自然な茶色で、長すぎず短すぎずの髪を、ワックスで無造作に立てている。
旬の中学時代からの友人というだけあってなのか、服装などの雰囲気は旬と似ている。
顔は旬と違ってしまりがあるというか、旬とはまた違うかっこいい部類に入るだろう。
そしてその彼女という女の方。
身長百六十センチの奈津美と比べても小さい。
明るめの茶色い髪を団子にしていて、カジュアルな服がよく似合っている。
若い今時の女の子を絵に描いたような、お洒落で可愛らしい子だと思った。
「初めまして。田辺涼介です」
「斉藤加奈です」
二人が笑顔で奈津美に自己紹介をした。
「あ……柏原奈津美です。初めまして……」
奈津美も慌てて二人に合わせ、挨拶をした。
よかった。涼介も加奈も、いい人そうだ。二人ともとても第一印象がいい。
当たり前か。旬の友達なんだから。
奈津美はほっと胸を撫で下ろす。
そんな奈津美のことを、涼介と加奈はじっと見ていた。
「え……?」
視線に気付いた奈津美は戸惑った。
何? 何か変なところある……?
わけが分からず奈津美は自分の服装を確認したりした。
「旬がベタ褒めだったからどんな人かと思ったけど……本当に美人だな」
涼介の方が驚いた様子で言った。
「ホント。

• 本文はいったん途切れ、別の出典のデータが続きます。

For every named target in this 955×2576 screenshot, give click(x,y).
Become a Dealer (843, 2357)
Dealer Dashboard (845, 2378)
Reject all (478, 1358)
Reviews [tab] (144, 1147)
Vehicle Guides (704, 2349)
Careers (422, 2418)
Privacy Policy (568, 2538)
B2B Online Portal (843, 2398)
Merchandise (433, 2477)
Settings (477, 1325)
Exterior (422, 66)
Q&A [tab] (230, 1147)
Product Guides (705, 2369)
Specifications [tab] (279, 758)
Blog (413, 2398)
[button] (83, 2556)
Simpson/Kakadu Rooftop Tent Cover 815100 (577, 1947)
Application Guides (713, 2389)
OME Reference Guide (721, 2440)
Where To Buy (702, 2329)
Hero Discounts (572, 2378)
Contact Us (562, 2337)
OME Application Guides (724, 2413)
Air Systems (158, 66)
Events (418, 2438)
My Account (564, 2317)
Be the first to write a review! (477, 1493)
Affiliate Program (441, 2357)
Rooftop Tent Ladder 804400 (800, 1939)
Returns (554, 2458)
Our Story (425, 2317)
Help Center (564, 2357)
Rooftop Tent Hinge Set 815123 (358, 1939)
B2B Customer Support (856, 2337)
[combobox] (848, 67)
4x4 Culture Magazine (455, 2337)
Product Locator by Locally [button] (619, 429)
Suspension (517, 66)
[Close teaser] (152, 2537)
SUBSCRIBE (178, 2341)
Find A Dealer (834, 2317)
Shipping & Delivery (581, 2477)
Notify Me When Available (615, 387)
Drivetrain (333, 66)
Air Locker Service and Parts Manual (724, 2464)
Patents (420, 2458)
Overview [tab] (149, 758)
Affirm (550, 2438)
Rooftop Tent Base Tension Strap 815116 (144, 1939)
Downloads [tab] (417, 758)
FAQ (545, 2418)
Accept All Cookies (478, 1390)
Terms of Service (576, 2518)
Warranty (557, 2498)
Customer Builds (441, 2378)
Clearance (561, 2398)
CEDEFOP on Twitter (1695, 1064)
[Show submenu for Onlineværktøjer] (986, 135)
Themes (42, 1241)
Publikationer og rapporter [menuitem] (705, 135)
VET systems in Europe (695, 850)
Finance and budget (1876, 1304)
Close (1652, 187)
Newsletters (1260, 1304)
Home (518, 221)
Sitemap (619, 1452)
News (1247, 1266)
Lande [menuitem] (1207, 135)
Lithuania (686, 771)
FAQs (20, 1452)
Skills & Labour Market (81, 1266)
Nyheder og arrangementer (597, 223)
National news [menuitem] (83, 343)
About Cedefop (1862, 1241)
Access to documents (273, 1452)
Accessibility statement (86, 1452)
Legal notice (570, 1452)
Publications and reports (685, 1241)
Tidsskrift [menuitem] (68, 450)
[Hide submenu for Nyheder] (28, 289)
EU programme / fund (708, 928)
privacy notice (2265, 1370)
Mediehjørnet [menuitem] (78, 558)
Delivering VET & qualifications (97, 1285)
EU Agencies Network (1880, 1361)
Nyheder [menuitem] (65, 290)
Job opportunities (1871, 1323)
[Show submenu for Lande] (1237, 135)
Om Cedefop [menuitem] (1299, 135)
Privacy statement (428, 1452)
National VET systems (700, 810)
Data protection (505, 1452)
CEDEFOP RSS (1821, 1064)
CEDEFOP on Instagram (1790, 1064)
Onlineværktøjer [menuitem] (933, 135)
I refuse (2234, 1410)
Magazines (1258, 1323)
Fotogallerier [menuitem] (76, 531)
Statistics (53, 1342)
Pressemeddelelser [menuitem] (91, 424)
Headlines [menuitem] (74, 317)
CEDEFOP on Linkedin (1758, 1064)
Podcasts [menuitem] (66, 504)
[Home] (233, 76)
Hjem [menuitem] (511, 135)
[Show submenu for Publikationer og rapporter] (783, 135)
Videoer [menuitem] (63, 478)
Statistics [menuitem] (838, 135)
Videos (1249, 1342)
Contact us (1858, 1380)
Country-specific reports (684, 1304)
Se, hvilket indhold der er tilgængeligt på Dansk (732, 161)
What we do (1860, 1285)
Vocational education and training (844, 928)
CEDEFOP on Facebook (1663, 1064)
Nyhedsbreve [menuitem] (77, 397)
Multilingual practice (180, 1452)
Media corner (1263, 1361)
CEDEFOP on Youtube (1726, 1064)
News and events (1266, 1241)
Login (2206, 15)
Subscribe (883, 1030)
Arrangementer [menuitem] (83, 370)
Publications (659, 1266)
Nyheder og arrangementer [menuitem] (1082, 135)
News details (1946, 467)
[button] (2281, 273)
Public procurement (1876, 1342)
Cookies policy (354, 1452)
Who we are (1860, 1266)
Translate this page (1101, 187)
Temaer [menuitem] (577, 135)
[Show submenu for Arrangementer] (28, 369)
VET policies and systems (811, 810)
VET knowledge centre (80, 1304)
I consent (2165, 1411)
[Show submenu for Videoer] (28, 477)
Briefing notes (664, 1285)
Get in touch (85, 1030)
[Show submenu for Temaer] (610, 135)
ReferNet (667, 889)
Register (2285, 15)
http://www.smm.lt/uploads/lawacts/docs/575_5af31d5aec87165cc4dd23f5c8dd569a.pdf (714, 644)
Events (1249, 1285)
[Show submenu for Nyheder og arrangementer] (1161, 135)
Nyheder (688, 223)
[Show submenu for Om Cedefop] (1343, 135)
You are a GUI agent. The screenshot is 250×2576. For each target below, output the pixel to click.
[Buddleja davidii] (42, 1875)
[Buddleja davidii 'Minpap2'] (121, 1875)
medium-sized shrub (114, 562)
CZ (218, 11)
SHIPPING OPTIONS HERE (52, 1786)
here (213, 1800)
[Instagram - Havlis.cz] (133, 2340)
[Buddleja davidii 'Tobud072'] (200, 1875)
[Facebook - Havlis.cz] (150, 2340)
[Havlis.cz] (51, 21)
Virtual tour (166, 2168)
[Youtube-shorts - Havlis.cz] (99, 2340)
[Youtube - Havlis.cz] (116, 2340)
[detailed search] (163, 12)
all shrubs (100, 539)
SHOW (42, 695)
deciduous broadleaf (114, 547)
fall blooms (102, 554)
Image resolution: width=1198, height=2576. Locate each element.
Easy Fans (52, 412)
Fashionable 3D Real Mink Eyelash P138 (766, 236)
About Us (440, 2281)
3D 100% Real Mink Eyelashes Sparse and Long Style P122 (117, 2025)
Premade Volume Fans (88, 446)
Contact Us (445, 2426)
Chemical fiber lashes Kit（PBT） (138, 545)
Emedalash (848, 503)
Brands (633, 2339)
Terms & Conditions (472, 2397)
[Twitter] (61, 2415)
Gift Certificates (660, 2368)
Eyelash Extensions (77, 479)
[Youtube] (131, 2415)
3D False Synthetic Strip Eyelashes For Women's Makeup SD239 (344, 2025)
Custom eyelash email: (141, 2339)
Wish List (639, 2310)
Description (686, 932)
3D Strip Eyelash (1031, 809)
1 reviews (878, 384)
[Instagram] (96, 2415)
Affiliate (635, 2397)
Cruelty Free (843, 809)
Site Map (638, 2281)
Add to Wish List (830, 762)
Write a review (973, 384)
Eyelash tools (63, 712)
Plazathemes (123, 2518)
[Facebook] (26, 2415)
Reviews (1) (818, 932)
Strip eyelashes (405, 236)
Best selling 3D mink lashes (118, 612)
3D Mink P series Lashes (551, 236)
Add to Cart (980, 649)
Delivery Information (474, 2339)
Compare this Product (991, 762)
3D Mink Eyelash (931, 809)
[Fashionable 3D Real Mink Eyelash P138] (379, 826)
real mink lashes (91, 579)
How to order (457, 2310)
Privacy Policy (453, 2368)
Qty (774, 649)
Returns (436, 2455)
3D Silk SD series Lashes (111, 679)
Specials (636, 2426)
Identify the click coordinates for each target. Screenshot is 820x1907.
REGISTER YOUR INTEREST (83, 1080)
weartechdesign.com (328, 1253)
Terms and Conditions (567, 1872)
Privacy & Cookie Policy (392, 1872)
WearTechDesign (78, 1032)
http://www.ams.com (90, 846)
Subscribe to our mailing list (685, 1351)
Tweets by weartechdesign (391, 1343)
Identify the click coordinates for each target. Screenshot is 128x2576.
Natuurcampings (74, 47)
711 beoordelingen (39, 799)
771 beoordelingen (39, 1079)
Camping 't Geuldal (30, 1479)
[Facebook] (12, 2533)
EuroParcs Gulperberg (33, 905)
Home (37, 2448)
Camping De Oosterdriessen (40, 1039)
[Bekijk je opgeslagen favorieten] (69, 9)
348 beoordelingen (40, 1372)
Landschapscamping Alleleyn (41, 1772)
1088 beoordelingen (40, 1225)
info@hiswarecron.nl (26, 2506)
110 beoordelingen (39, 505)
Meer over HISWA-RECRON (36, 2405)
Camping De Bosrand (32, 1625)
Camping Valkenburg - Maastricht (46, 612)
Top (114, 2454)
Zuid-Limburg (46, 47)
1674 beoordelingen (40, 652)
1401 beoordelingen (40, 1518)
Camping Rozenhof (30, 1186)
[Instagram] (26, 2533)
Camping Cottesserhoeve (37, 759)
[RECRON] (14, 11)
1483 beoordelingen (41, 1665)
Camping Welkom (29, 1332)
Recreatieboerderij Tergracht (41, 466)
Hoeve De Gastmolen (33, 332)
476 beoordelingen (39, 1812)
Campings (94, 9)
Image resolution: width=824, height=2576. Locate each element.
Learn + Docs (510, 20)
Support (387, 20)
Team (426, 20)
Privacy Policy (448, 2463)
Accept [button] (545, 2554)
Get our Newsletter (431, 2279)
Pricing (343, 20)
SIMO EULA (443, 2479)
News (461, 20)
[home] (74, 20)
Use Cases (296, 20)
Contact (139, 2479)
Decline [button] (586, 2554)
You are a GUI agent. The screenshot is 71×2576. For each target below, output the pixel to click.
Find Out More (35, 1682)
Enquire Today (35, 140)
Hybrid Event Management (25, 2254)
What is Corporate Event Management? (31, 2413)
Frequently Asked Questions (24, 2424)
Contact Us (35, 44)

すっごいきれい……」
加奈も涼介と同じような反応だ。
「え……」
「だっろー? 超美人だし、超可愛いし、超自慢できるだろ。俺の彼女」
旬が満面の笑みで奈津美の肩を抱いて言った。
「ちょ……旬!」
人前で堂々とこんなことをする旬を、奈津美は軽く睨んだ。
「まあな。おまえの彼女ってことが信じられないぐらいな」
「失礼な。こんなにラブラブなんだっての」
旬が奈津美をぎゅうっと抱き締めた。
「や……ちょっと……もう! 旬!」
べちんっ!
「って!」
奈津美に顔を叩かれ、旬はすぐに手を離した。